In a letter dated 20 December 1938, a thank you note to a friend, White, as usual, weaves in observations from life out in Brooklin, Maine. There is the usual mention of the the current struggles with the hens or the dog or the weather or a looming deadline or the upcoming PTA meeting. He began to lament over the view of the current generation of Mainers in which I think he unknowingly  outlined the trouble with every "next generation".  Here now, in 2012 we look on and back at most recently the "Gen X, Y & Z" cultures or lack thereof, and gave them these very generic titles  that in and of themselves seem to be not so veiled insults about a group of listless wandering 20 somethings who would rather go rock climbing than get a job and be productive. With each new generation looking for direction, they have only one way to look for guidance, and that is to the generation that came before. And it is in that view wherein the root of what we may see to be the problem lies.

White put it like this (and where he references Maine, think of our country as a whole):

"The trouble with Maine is that is has too distinguished of a past. Every day the Bangor Daily News runs a long feature piece on Maine lore or history, usually and octogenarian who still thinks of himself as returning from the China Seas with a sandalwood box for his bride - or a bride for his sandalwood box. Or he is in a clipper ship in a gale off the Horn. I think this kind of reading makes the present generation restless and unhappy, and they are always looking for something bold to do."
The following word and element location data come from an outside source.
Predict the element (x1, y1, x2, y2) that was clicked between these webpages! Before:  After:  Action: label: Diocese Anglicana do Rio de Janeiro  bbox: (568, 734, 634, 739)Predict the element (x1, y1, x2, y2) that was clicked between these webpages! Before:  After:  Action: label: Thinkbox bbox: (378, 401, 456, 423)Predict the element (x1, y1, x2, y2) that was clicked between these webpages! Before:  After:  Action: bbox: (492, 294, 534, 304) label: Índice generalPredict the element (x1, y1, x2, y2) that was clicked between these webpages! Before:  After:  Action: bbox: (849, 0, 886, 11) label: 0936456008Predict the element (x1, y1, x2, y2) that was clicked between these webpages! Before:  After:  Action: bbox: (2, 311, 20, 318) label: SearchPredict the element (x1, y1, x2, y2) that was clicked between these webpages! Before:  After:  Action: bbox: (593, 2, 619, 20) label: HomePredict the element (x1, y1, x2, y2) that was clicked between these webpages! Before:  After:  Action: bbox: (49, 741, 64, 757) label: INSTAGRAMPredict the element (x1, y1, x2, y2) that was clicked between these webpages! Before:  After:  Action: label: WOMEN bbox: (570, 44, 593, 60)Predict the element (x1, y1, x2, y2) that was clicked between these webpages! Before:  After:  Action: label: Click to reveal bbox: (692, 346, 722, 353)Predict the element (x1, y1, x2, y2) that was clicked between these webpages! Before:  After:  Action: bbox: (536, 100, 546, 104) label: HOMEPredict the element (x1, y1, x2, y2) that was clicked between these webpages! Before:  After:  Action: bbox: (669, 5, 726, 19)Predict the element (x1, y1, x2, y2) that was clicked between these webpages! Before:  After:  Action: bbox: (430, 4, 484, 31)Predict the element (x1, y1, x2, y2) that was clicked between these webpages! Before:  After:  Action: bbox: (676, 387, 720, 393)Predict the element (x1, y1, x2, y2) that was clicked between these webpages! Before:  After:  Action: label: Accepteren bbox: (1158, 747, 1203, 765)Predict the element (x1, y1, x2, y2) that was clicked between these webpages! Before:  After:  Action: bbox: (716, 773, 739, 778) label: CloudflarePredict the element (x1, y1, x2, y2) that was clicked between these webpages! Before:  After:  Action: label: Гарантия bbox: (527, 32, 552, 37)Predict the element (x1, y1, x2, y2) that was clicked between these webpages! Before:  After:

He has nailed it with the last sentence "..looking for something bold to do." Today we read about the challenge to go the moon, the victory over other empires, the building of massive financial might and it's subsequent collapse under it's own weight and men like Steve Jobs, who in his own rite is our modern day Sir Edmund Hillary, and I think deserves his own honorary title of Founder in the Explorers Club. X, Y & Z read about, hear about and see nothing but these huge accomplishments (or disasters as the case may be) and I suspect that it all seems too much, so they go climb a mountain. Doing what is probably most valuable to the growing intellect that is not taught in any classroom - the challenge of self.

Now, here is the catch or the rub depending on what happens on that mountain top. Once the personal challenge has been met in the thin and clear air, the next big success or disaster is conceived of to be executed once they have descended from the hilltop. With a clear head, belly full of passion, a JD and MBA they exchange the Patagonia fleece for a suit and try to outdo the previous generation, and they always do. The successes greater than any imaginable and disasters that bring us all to our knees.

We need to be careful how we label this next generation and the implied insult of laziness and we need to be ever more careful about the challenge to boldness we issue to them, for after all, do we really want them to be more bold than those that came before?

Me? Well today I am pondering my ghost of a best friend and wanting to go climb a mountain, all the while being stared down upon by large portraits of my Great Grandfather and Grandfather issuing their challenge to me through old grey suits and deadly serious expressions,  but tonight is a business dinner at my house and I can already hear Monday morning's opening bell in the distance.